Workers Compensation Medicare set-aside agreements (WCMSS) are financially-related agreements where a portion of the workers' settlement can be used for medical care for injuries to workers or for other medical care. These funds will be drained before Medicare can reimburse patients for their injuries. The federal law enforcing the secondary payor (MSP) of Medicare provides for a statutory duty to protect the rights of Medicare to redress the case of wrongful death. Among those recommended strategies for protecting Medicare's interests are WCMSAs.
The claimant has a reasonable expectation of Medicare enrollment within 30 months of the settlement date and the anticipated total settlement amount for future. Medicare reserves the right to have reporting for up to the entire settlement amount on medicare covered treatments before Medicare agrees to begin covering injury-related bills. If the injured party doesn't properly manage their MSA account, Medicare will deny paying for their injury-related treatment until the reporting is corrected.
42 CFR 411.14 – Lump sum payments. Lumpsum commutation benefits. If lump-sum compensation award specifies the sum paid will reimburse the individual for the necessary future medical bills due to a work-related illness or injury. Medicare payments for such services will not be reimbursed until medical costs related to such injuries or disease exceed the total amount. (b) (3) The agreement obligates Medicare to pay medical costs and expenses if the amount paid is more than equal in terms of the lump-sum payments.

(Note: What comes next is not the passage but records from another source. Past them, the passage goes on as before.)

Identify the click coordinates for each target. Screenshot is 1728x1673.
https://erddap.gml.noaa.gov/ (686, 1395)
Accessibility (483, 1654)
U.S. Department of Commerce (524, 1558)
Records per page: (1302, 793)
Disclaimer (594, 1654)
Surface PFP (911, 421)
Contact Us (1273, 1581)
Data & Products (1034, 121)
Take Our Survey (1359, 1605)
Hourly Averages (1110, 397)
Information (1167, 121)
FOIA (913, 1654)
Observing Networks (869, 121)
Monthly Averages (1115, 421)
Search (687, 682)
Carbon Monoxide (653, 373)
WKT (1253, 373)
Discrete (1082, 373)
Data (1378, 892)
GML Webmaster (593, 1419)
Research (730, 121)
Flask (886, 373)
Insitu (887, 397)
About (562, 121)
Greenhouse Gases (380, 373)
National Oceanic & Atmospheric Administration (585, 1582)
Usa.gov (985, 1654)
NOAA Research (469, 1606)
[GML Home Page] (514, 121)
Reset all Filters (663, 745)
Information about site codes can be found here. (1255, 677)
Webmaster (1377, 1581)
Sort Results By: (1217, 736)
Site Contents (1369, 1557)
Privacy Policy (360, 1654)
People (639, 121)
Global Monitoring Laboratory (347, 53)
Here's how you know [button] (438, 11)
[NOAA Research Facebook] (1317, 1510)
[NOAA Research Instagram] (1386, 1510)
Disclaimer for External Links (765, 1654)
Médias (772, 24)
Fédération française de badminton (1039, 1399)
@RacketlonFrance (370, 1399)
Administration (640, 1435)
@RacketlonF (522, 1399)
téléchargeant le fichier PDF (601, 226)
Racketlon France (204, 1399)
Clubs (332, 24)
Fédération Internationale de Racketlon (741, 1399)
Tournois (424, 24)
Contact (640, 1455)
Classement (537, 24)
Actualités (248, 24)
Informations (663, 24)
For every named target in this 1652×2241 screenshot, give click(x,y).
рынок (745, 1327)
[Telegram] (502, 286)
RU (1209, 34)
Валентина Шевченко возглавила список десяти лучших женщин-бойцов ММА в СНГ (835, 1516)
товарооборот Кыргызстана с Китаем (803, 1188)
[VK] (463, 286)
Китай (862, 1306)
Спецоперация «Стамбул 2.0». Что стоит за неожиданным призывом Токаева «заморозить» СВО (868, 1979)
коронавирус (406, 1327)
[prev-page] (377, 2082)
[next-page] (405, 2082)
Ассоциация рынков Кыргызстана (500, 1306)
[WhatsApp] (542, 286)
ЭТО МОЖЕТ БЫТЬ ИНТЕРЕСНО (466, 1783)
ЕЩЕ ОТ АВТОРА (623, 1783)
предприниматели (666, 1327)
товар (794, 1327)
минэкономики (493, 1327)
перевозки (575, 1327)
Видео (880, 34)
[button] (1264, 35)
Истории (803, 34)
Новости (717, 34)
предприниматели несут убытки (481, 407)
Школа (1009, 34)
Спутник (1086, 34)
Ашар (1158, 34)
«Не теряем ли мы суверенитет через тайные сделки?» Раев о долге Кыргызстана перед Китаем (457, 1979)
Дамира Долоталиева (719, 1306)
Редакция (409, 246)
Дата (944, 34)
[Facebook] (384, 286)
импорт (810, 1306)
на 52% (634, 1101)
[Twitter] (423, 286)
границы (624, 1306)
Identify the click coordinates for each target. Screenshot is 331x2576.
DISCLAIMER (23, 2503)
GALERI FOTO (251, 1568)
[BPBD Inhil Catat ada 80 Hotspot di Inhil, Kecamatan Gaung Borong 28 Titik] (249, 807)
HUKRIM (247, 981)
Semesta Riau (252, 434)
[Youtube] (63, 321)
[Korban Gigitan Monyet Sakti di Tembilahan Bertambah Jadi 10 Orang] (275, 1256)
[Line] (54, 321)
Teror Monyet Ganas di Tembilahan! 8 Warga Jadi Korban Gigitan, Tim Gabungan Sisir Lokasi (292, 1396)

WC case costs will remain incurred by Medicare, but Medicare will pay Medicare for the remainder. 41 CFR 41.46 and 42.47 provide a requirement in WCs where Medicare's interest is included in the case of unforeseen health care costs. In the event of WC settlement, the individual should consider Medicare in the best interest of the individual.
After receiving the required details, Medicare set aside reports will be sent out within a week. Rush reports may be accessed by request at a charge.
CMS recommends that parties to a WC settlement set aside funds, otherwise known as Workers' Compensation Medicare Set-aside Arrangements (WCMSAs) for all future medical services related to the WC injury or illness/disease that would otherwise be reimbursable by Medicare.
All parties in a workers' compensation case have significant responsibilities under the Medicare Secondary Payer (MSP) laws to protect Medicare's interests when resolving cases that include future medical expenses.
To the extent a WC settlement meets both of the criteria (i.e., the settlement is greater than $250,000 AND the claimant is reasonably expected to become a Medicare beneficiary within 30 months of the settlement date), then a CMS-approved Medicare set-aside arrangement is appropriate.
if you are receiving Medicare or can be expected to receive Medicare, you may need to create a special kind of trust, called a Medicare Set-Aside, to reimburse the government for future medical expenses related to your injury. (Many people younger than age 65 receive Medicare through their receipt of Social Security Disability Insurance (SSDI) benefits.)
the administrator of the Medicare Set-Aside trust may use the funds only to pay for medical care related to your personal injury, leaving Medicare or your private insurance free to provide coverage for medical expenses that are not related to your injury. Medicare Set-Asides have been used for years in workers' compensation cases, and the federal government has an extensive set of reporting and monitoring rules in place for those cases.